Companies Are Going Remote-First: But What Does This Mean?

We don’t need to tell you about the growing popularity of remote working. There’s no need as remote work has embedded itself into almost every industry and truly has become a landmark within the ‘new normal’. 

Naturally, remote work has accelerated since the pandemic when lockdown’s literally left most of us with no other option (how many times did we hear the words ‘work from home, if you can’ in the news?). However, many companies were integrating a work from home scheme as far back as the early 2010s when high speed internet really and truly took off. 

Public platform company Stack Overflow conducted a 2016 company-wide survey which revealed that 88% of remote workers felt high overall engagement with the company (as compared to an overall response of 85% among the whole company, with the average being 71% among employees at other companies in our industry). 

The difference between companies that ‘allow you to work from home’ and companies that are remote-first is that for remote-first companies, working remotely is the default. It means making sure your remote employees are as much a part of the team as those in the office. Wishu is proud to be a remote-first company, for example. 

Oftentimes, companies that are remote-first will implement strategies to ensure that remote work is as effective as possible since, as mentioned, it is the default for many employees. There are several ways a company can stay on top of this. 


It’s hard to feel connected to someone when dealing with them purely in digital matters. There’s only so much humanity and compassion that can be delivered over email. Face to face remote meetings over Google Hangouts, Zoom or what have you are extremely crucial in order to develop that human connection. This benefits work because in gaining a sense of the employer to employee personalities and perspectives, each party can best understand and thus respect how the other works. 

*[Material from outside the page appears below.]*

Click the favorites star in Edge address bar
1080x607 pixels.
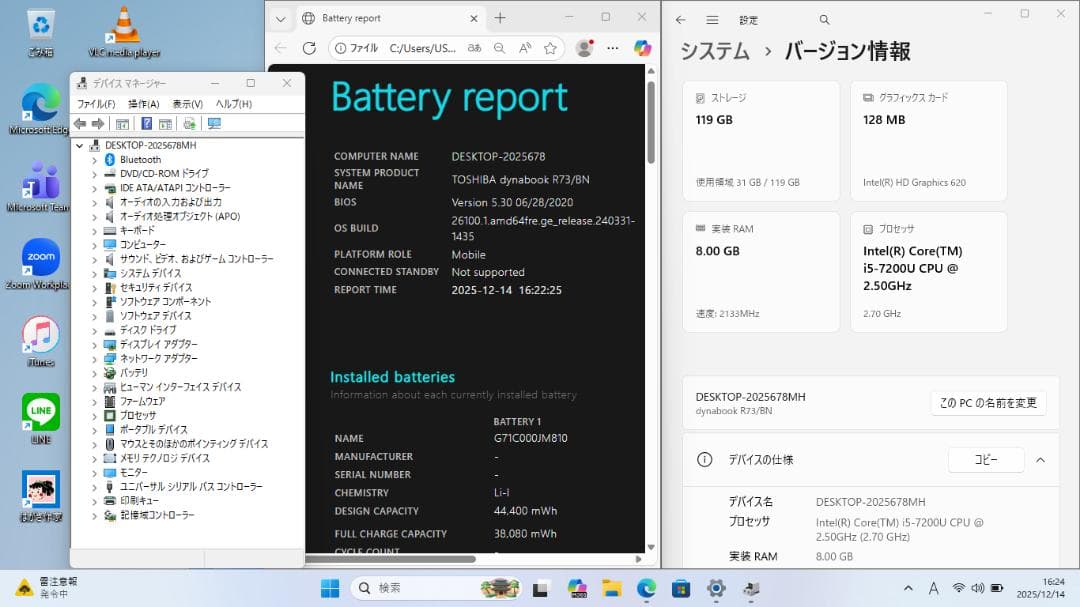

Communication & Organisation platforms

Here at Wishu, Slack and Trello are our preferred platforms for communication and organisation (in that order). Via Slack we are able to send update links, quick questions and even chat colloquially (the water fountain chat essentially). Trello allows our employers to layout daily and weekly tasks in a to-do list format that’s very easy for the employees to understand and tick off. 

Home Office Help

Many companies, especially larger ones with many employees working from home, like to support their workers by providing comfortable items for home offices. This mostly applies to full time employees who can be offered stationary, comfortable chairs and even computers.

Happy Hour 

In the same way that employees might go grab a drink at the pub every Friday evening for a post work chat, offering full time employees the opportunity to finish an hour earlier on Friday for the chance to chat is a much needed relief. Our Christmas drinks at Wishu was particularly fun, everybody brought a beverage of choice, it’s completely informal, and naturally spins out into whatever random direction our chat takes us.